Alejandro Dorenbaum , M.D., chief medical officer, previously of Genentech and BioMarin, has extensive experience in developing drugs for orphan indications.
Ciara Kennedy , Ph.D., vice president, operations, joined Lumena from Cypress Bioscience Inc. where she played a key role in the company's FDA approval of Savella® for fibromyalgia, two corporate acquisitions and the in-licensing of several clinical assets.
Bradley T. Keller , Ph.D., vice president, research, is an experienced drug discovery scientist who was previously responsible for the LUM001 program at Searle/Pharmacia.
Alana B. McNulty , chief financial officer, joins in a consulting capacity, bringing more than 20 years of experience working with biotechnology companies in various senior finance, business development and operating roles.
Slava Gedulin, M.D., Ph.D., vice president, pharmacology, brings drug development experience from Amylin, where her extensive research was instrumental in bringing SYMLIN® and BYETTA® to market.

"Lumena's team has the vital experience necessary to successfully execute the clinical development of LUM001, including leadership in obtaining multiple drug approvals, expertise in pediatric drug development for orphan indications, as well as deep knowledge of this target for drug development," said John McKearn , managing director, RiverVest Venture Partners. "LUM001 could dramatically impact patient health for a population in desperate need of more effective treatment options, and we are glad to be a part of this potentially game-changing company."

Lumena licensed LUM001 from Pfizer where it was originally evaluated at its Pharmacia legacy company as a cholesterol lowering drug. It has been extensively studied in 12 clinical trials in more than 1,400 subjects and is therefore positioned for rapid progress through late phase clinical development. Clinical studies have demonstrated that LUM001 can reduce serum bile acid levels and may be effective in managing symptoms in many patients with cholestatic liver disease. Lumena plans to initiate a Phase II study of LUM001 in adults with Primary Biliary Cirrhosis (PBC), a rare chronic disease that presents with inflammation and damage of the bile ducts in the liver. The company also plans to initiate Phase II studies of LUM001 in children with Alagille Syndrome (ALGS) and Progressive Familial Intrahepatic Cholestasis (PFIC), rare congenital disorders that also present with cholestatic liver disease.

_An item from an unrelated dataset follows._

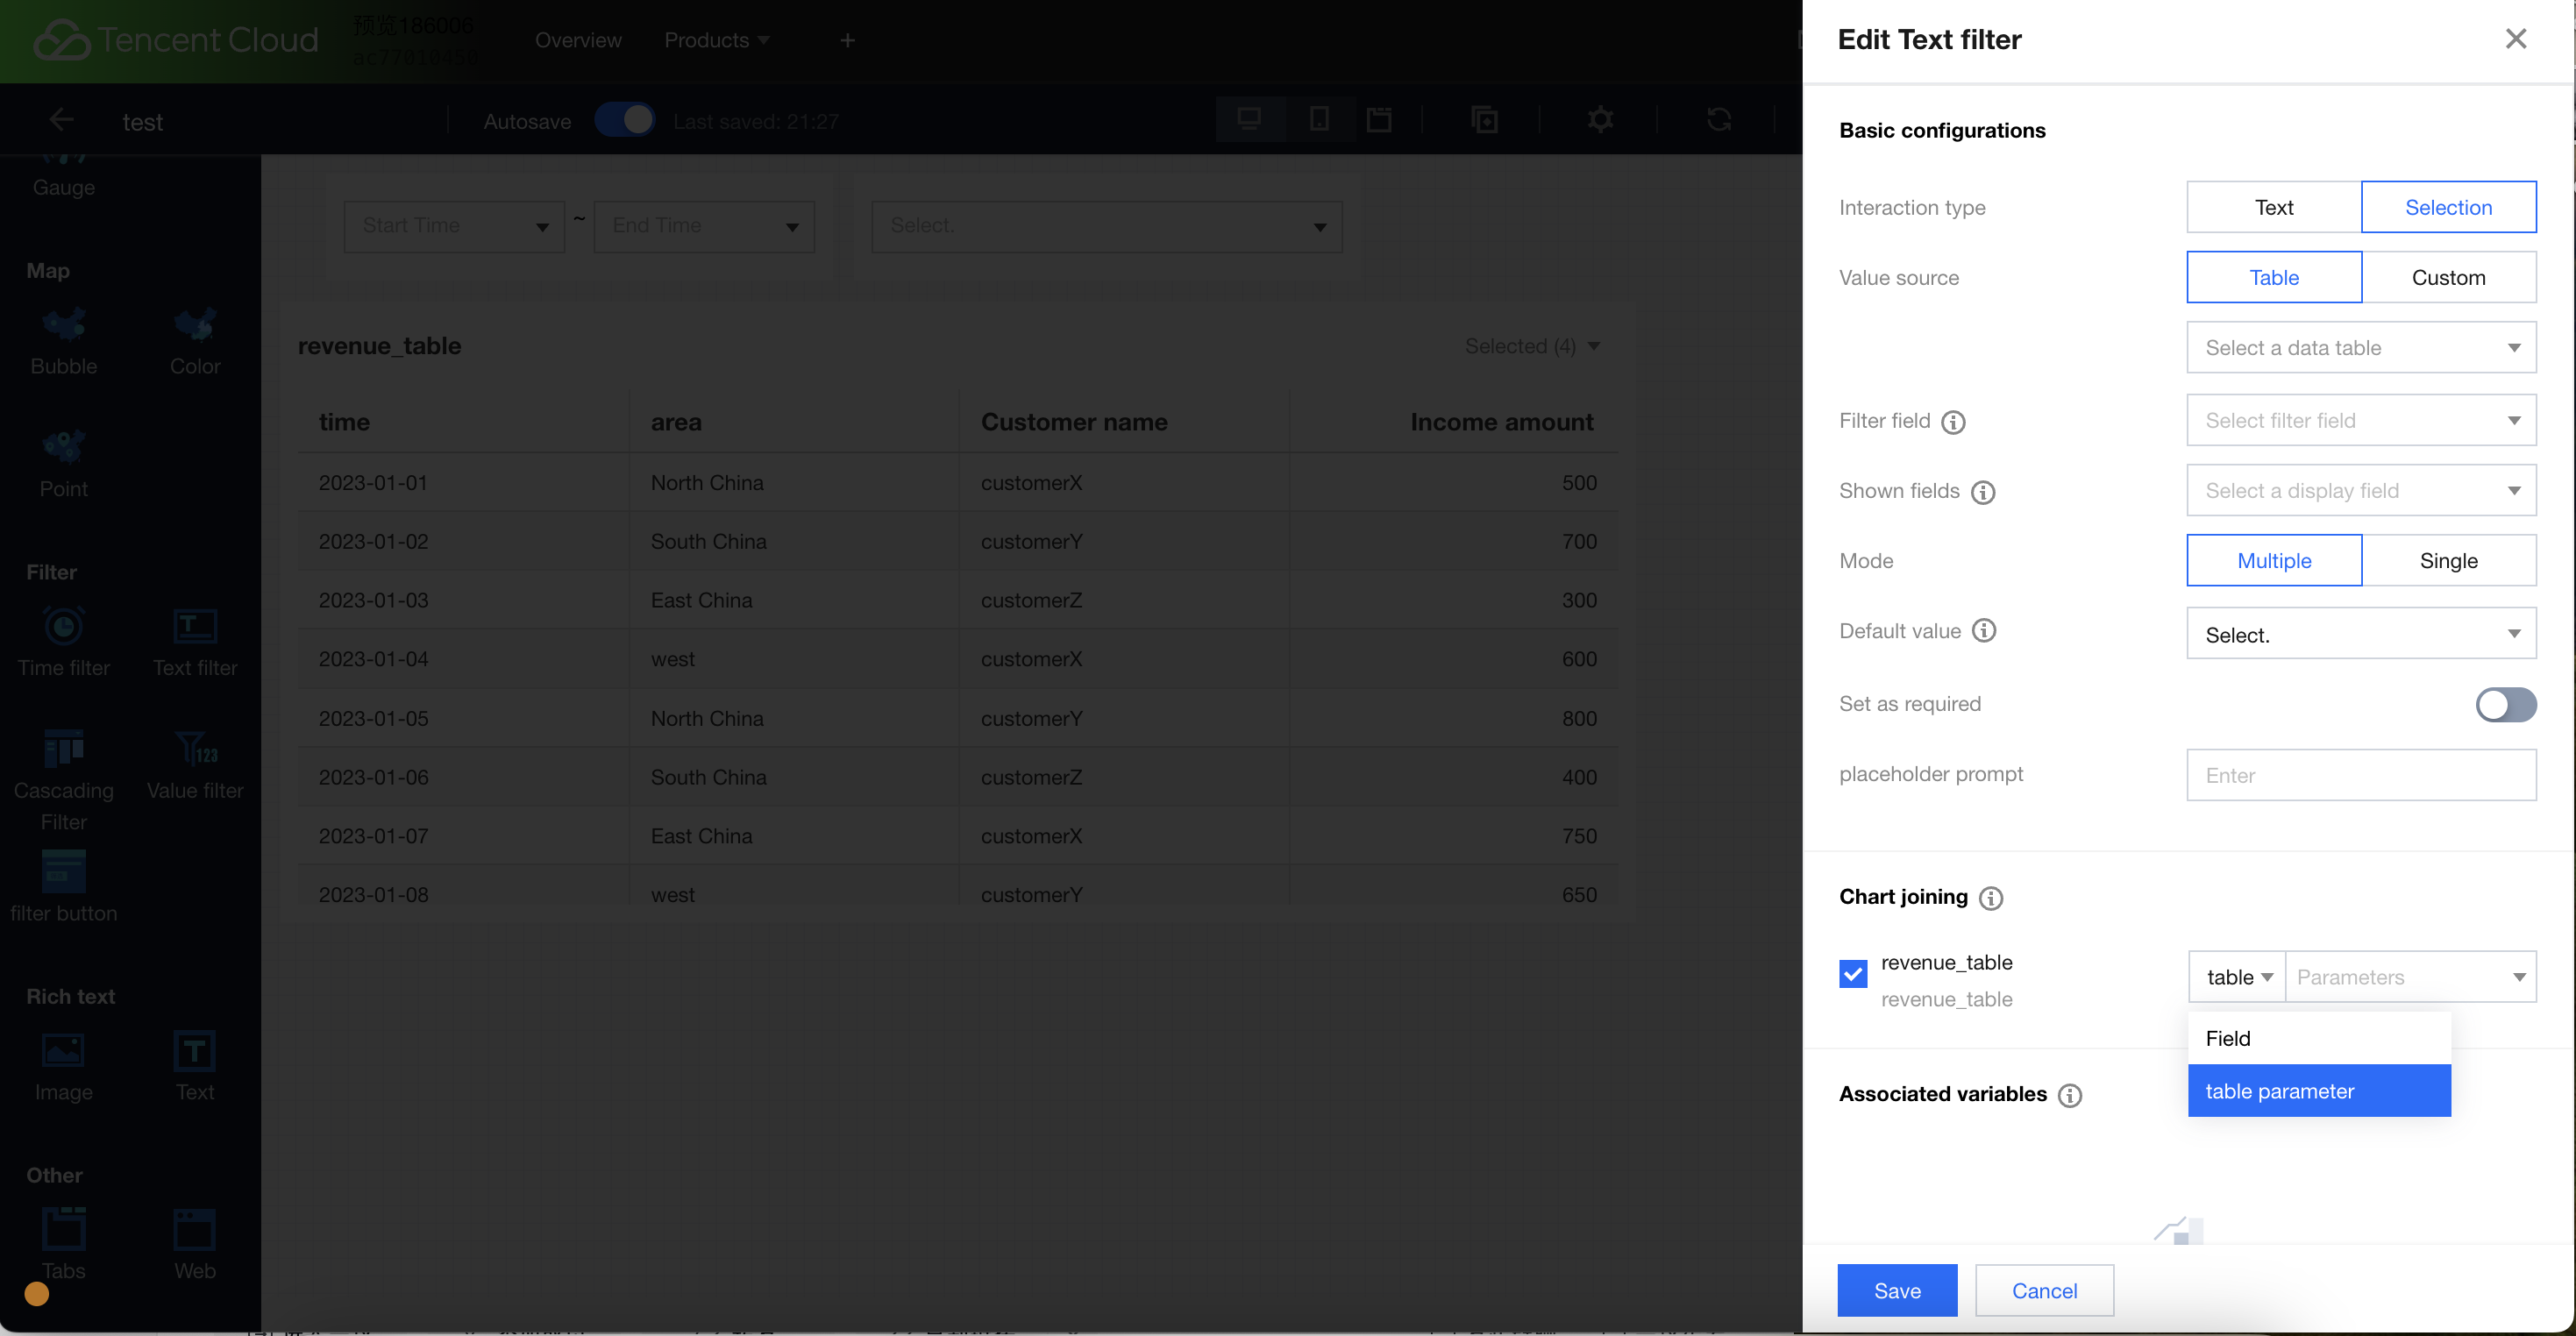2576x1336 pixels.
Task: Open the Select a data table dropdown
Action: [2360, 348]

Lumena also licensed the patent rights and a package of clinical and non-clinical data from Sanofi for LUM002, a highly potent, selective inhibitor of ASBT. LUM002 was previously in phase 1 development by Sanofi as a cholesterol lowering drug. Lumena plans to complete the Phase I clinical program of LUM002 in healthy volunteers later this year as a first step in launching the development program for this compound.